- Required action -
Take the listing below and output it exactly, with no images.

- Exercise materials -
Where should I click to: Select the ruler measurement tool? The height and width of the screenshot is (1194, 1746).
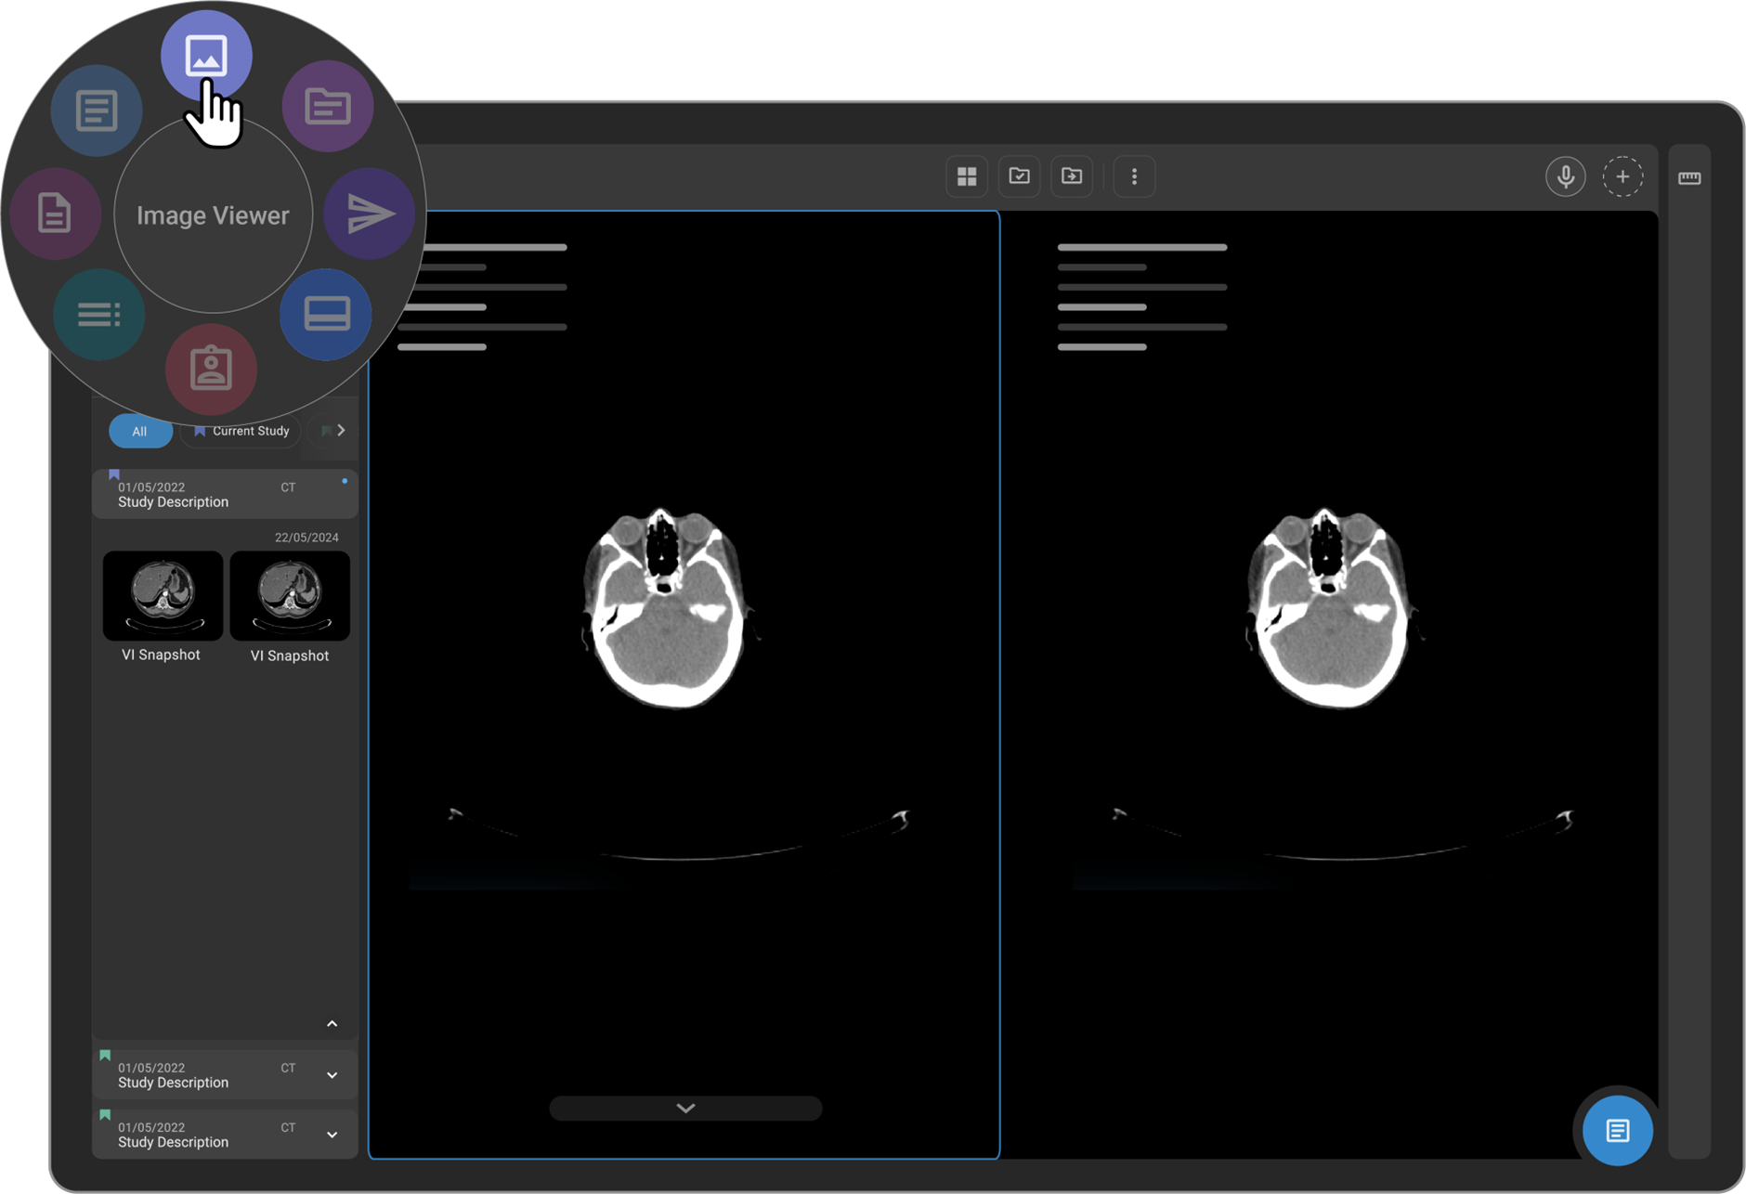(1688, 177)
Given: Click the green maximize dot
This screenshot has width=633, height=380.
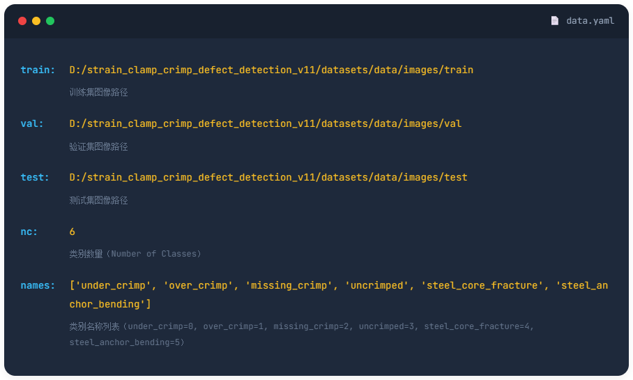Looking at the screenshot, I should point(50,21).
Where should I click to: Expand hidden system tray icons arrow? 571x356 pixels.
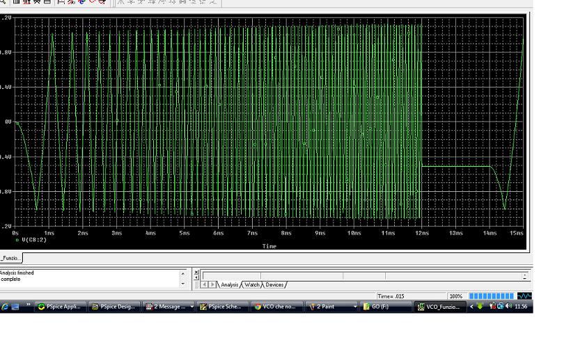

- Result for this task -
Where should I click to: Select the ruler measurement tool? The height and width of the screenshot is (1194, 1746).
(1688, 177)
Given: Click the green maximize dot
This screenshot has width=633, height=380.
Looking at the screenshot, I should point(50,21).
Where should I click to: Expand hidden system tray icons arrow? 571x356 pixels.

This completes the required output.